Chociaż latem mamy zazwyczaj więcej czasu na zadbanie o siebie, powinnyśmy wystrzegać się niektórych zabiegów upiększających. Mogą one wpłynąć negatywnie na stan naszej skóry. Podobnie jest z niektórymi składnikami ulubionych kosmetyków.
Jakie zabiegi kosmetyczne mogą nam zaszkodzić latem?
Na pierwszy plan wysuwają się wszelkiego rodzaju zabiegi złuszczające, takie jak: peelingi chemiczne czy mikrodermabrazja. Jeżeli i tak zdecydujemy się na ich wykonanie, musimy być przygotowane na silne podrażnienie skóry. Mogą się na niej pojawić: zaczerwienienia, ale i przebarwienia. Latem warto też zrezygnować z zabiegu, jakim jest krioterapia. Dlaczego? Po wykonaniu tego zabiegu i ekspozycji skóry na słońce możemy zauważyć silne zaczerwienie. Skóra może stać się też bardziej wrażliwa. W sezonie letnim powinnyśmy też odpuścić sobie zabiegi laserowe. Po nich skóra staje się bardziej wrażliwa na działanie promieni słonecznych, co może zakończyć się brzydkimi przebarwieniami, a nawet poparzeniem. Ponadto możemy czuć silne dolegliwości bólowe. Latem niewskazana jest również depilacja – zwłaszcza taka, którą wykonujemy na parę godzin przed wyjściem na plażę. Dlaczego?
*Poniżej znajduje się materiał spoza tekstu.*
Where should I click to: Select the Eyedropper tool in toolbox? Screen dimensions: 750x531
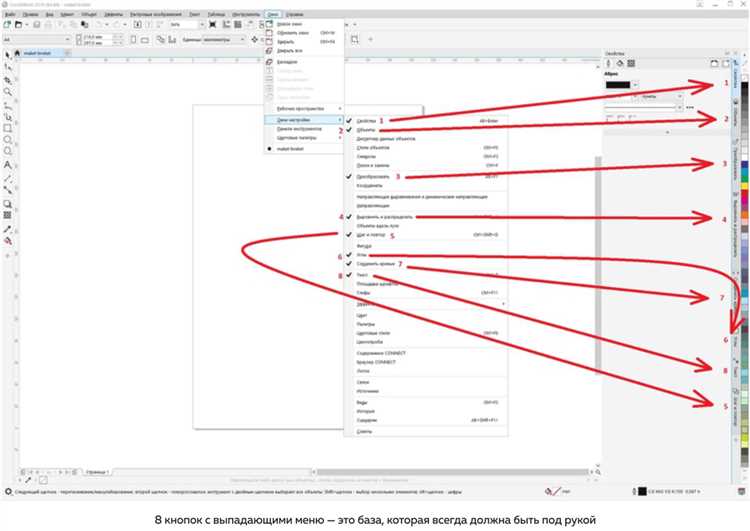point(8,227)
W czasie tego zabiegu nie tylko pozbywamy się niechcianego owłosienia, ale również warstwę ochronną (naskórek). W ten sposób narażamy się na przebarwienia, pieczenie i silne podrażnienie wywołane działaniem słońca. Na skórze mogą też pojawić się drobne ranki.
Składniki kosmetyków, których nie lubi latem nasza skóra
Nie tylko konkretne zabiegi są szkodliwe dla skóry, ale także niektóre składniki kosmetyczne. Wśród nich wymienia się:
- olejki eteryczne: olejek bergamotowy, cytrynowy, grejpfrutowy, limetkowy, mandarynkowy, pomarańczowy – nawet ich niewielka ilość może doprowadzić do poparzeń słonecznych;
- kwasy: glikolowy, salicylowy, pirogronowy – mogą one osłabić skórę i wywołać podrażnienia.
Pamiętając o tych kilku prostych zasadach możemy zapewnić swojej skórze wszystko, co najlepsze i zatroszczyć się o jej kondycję. Nie spowodujemy również jej niedotlenienia.